> Directions for this task: Once you have read the listing, retype all of it exactly.

> Source material:
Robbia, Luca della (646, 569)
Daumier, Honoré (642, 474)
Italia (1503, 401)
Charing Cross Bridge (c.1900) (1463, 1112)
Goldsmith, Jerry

> Answer area:
Robbia, Luca della (646, 569)
Daumier, Honoré (642, 474)
Italia (1503, 401)
Charing Cross Bridge (c.1900) (1463, 1112)
Goldsmith, Jerry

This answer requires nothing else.